In other words, if "div#foo" changed to "span#bar", word-diff would
say that "div changed to span, # didn't change and foo changed to
bar".

Which makes sense to me.

The above is not a request to change anything; just me thinking
aloud to see if I agree with the reasoning.

> diff --git a/userdiff.c b/userdiff.c
> index 6bf2505..0f9cfbe 100644
> --- a/userdiff.c
> +++ b/userdiff.c
> @@ -148,6 +148,14 @@ PATTERNS("csharp",
>  	 "[a-zA-Z_][a-zA-Z0-9_]*"
>  	 "|[-+0-9.e]+[fFlL]?|0[xXbB]?[0-9a-fA-F]+[lL]?"
>  	 "|[-+*/<>%&^|=!]=|--|\\+\\+|<<=?|>>=?|&&|\\|\\||::|->"),
> +PATTERNS("css",
> +	 "^([^,{}]+)((,[^}]*\\{)|([ \t]*\\{))$",
> +	 /* -- */
> +	 /* This regex comes from W3C CSS specs. Should theoretically also allow ISO 10646 characters U+00A0 and higher,
> +	  * this not handled in this regex. */
> +	 "-?[_a-zA-F][-_a-zA-F0-9]*" /* identifiers */
> +	 "|-?[0-9]+|\\#[0-9a-fA-F]+" /* numbers */
> +),

Style:

	/*
         * This regex comes from ...
         * ...
         * but they are not handled with this regex.
         */

I wonder if IPATTERN() may make it easier to express the above.
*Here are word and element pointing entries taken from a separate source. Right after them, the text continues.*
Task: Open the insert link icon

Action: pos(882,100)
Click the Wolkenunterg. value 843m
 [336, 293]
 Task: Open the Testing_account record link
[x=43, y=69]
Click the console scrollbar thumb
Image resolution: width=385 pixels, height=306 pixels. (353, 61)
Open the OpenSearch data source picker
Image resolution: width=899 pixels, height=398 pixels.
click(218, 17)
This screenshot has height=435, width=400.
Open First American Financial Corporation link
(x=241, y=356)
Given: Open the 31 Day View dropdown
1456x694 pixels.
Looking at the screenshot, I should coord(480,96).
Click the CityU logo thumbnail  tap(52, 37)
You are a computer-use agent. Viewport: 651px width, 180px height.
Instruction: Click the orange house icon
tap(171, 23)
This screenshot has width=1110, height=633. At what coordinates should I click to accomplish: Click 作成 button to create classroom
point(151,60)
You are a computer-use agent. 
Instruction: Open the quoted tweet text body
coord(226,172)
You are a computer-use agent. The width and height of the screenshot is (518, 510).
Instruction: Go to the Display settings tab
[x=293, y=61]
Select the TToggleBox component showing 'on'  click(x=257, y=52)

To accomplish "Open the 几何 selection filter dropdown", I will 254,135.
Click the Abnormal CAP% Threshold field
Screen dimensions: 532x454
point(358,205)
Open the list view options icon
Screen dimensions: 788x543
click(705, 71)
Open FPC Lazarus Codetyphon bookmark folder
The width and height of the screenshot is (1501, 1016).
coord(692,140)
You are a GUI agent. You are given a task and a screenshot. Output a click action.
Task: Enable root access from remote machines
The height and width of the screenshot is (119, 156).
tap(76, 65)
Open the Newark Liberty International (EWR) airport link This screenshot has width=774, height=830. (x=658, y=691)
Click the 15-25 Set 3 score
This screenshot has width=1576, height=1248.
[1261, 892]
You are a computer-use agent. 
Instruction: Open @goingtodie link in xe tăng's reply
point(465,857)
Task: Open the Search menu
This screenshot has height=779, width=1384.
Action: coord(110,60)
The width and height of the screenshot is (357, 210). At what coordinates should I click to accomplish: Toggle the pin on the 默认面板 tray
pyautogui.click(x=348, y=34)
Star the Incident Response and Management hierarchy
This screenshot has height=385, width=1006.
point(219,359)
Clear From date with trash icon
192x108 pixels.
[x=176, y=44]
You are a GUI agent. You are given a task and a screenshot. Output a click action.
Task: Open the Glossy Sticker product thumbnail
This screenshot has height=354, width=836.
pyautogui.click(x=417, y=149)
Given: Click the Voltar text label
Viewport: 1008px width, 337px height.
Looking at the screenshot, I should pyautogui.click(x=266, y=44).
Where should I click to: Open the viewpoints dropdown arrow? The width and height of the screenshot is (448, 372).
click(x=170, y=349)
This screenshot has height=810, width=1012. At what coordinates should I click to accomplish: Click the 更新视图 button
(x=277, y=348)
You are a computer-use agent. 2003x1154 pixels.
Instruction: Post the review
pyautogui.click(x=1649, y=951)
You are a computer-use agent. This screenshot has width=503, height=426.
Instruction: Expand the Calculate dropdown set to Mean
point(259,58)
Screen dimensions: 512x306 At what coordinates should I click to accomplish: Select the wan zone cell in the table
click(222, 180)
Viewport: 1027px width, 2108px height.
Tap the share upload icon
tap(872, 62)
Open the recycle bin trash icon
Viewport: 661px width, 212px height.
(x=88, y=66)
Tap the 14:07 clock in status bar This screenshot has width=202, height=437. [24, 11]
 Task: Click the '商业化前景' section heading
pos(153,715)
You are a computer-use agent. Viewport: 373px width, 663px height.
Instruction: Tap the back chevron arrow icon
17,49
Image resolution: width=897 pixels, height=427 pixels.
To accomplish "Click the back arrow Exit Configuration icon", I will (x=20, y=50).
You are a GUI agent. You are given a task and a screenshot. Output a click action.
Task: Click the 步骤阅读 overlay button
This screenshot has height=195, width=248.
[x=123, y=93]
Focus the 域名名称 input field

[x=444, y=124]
Also, a-zA-F (twice seen in "identifiers" section) looks somewhat
suspicious.  a-fA-F or a-zA-Z I would understand, and I suspect this
is a misspelled form of the latter.

^ permalink raw reply	[flat|nested] 21+ messages in thread

* [PATCH] userdiff: add built-in pattern for CSS
  2016-05-20 13:28 [PATCH] userdiff: add built-in pattern for CSS William Duclot
  2016-05-20 22:37 ` Junio C Hamano
@ 2016-05-24 14:25 ` William Duclot
  2016-05-24 19:06   ` Junio C Hamano
                     ` (2 more replies)
  1 sibling, 3 replies; 21+ messages in thread
From: William Duclot @ 2016-05-24 14:25 UTC (permalink / raw)
  To: git; +Cc: simon.rabourg, francois.beutin, antoine.queru, gitster,
	Matthieu Moy

CSS is widely used, motivating it being included as a built-in pattern.

It must be noted that the word_regex for CSS (i.e. the regex defining
what is a word in the language) does not consider '.' and '#' characters
(in CSS selectors) to be part of the word. This behavior is documented
by the test t/t4018/css-rule.
The logic behind this behavior is the following: identifiers in CSS
selectors are identifiers in a HTML/XML document. Therefore, the '.'/'#'
character are not part of the identifier, but an indicator of the nature
of the identifier in HTML/XML (class or id). Diffing ".class1" and
".class2" must show that the class name is changed, but we still are
selecting a class.

Signed-off-by: William Duclot <william.duclot@ensimag.grenoble-inp.fr>
Signed-off-by: Matthieu Moy <matthieu.moy@grenoble-inp.fr>
---
changes since v1:
Fix a typo in the word_regex ("A-F" => "A-Z").
Clearer comment about ISO 10646 characters.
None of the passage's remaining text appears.